WanitaIndonesia.co, Lampung – Pemanfaatan limbah sampah organik kini menjadi peluang bisnis yang menjanjikan, khususnya bagi para peternak maggot. Berangkat dari banyaknya limbah organik seperti sayuran dan sisa makanan dari restoran, muncullah ide untuk mengembangkan budidaya maggot secara lebih luas.
Salah satu penggiat budidaya maggot, Paiman, warga JT Agung, Karanganyar, Lampung, menuturkan bahwa usahanya bermula dari skala kecil. Terbatasnya modal dan pengetahuan membuat keuntungan yang didapat masih minim. Namun, seiring waktu, potensinya mulai dilirik oleh Dompet Dhuafa.
“Awal mula maggot saya kembangkan dengan skala kecil, sehubungan dana dan pengetahuan akan budidaya maggot kurang, alhasil keuntungan saya kecil. Dompet Dhuafa melirik potensi besar maggot yang dikembangkan olehnya, alhasil maggot tidak sekadar potensi pakan ternak namun juga akan merambah di bidang kosmetik,” jelas Paiman saat ditemui pada Selasa (20/5).
Ia menjelaskan bahwa maggot memiliki kemampuan mengurai sampah dengan sangat cepat. “Dalam waktu 24 jam, 10.000 ekor maggot BSF dapat mengurai 5 kg sampah organik. Maggot juga mampu memakan sampah organik sebanyak 2 hingga 5 kali berat badannya per hari,” ujarnya.

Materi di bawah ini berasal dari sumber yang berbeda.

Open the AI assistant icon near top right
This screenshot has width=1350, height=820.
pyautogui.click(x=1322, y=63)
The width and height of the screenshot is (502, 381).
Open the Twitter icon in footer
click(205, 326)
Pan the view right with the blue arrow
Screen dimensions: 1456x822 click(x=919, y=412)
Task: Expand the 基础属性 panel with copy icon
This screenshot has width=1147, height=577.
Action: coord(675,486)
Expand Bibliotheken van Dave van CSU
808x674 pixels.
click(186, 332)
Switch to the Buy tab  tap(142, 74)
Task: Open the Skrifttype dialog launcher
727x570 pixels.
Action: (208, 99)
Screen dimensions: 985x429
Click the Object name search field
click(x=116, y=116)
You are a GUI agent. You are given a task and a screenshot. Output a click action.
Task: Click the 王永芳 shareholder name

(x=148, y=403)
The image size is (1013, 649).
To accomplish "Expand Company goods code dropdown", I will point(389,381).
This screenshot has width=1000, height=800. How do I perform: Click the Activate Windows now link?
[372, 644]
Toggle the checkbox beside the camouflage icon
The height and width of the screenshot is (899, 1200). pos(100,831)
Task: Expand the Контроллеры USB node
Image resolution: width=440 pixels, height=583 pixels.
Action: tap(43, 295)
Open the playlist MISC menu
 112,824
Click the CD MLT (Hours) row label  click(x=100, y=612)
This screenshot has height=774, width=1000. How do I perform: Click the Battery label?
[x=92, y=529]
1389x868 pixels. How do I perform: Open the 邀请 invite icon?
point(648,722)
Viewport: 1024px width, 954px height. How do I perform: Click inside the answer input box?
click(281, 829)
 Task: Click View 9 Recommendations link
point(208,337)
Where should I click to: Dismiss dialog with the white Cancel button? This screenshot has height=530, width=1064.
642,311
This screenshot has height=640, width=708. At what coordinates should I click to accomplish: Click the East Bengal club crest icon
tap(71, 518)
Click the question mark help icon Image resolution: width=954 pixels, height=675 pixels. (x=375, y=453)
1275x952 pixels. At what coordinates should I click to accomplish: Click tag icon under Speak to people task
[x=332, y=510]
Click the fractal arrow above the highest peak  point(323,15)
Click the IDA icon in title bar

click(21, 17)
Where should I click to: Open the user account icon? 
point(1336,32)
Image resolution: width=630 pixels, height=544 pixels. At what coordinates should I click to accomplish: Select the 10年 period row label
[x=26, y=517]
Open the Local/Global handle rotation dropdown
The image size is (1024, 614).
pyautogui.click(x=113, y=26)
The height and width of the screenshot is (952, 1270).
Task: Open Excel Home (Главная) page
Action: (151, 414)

Paiman menambahkan bahwa maggot juga sangat membantu dalam efisiensi biaya pakan lele. “Kita di sini ada sekitar 50.000 ikan lele yang siap panen. Bila diberikan pakan pur, itu biayanya sangat besar. Tetapi dengan maggot ini bisa lebih murah dan terbantu,” tambahnya.
Dari hasil penjualan maggot, Paiman mampu meraup keuntungan bersih sebesar Rp3-5 juta per bulan melalui penjualan online, dan sekitar Rp500 ribu hingga Rp1 juta dari penjualan offline.
Pendamping program dari Dompet Dhuafa, Wawan Setiawan, menjelaskan bahwa Program Maggotin dirancang untuk mengintegrasikan pemanfaatan sampah menjadi pakan maggot, yang selanjutnya digunakan sebagai pakan lele dan unggas. Menurutnya, program ini memberi dampak ekonomi langsung kepada para penerima manfaat.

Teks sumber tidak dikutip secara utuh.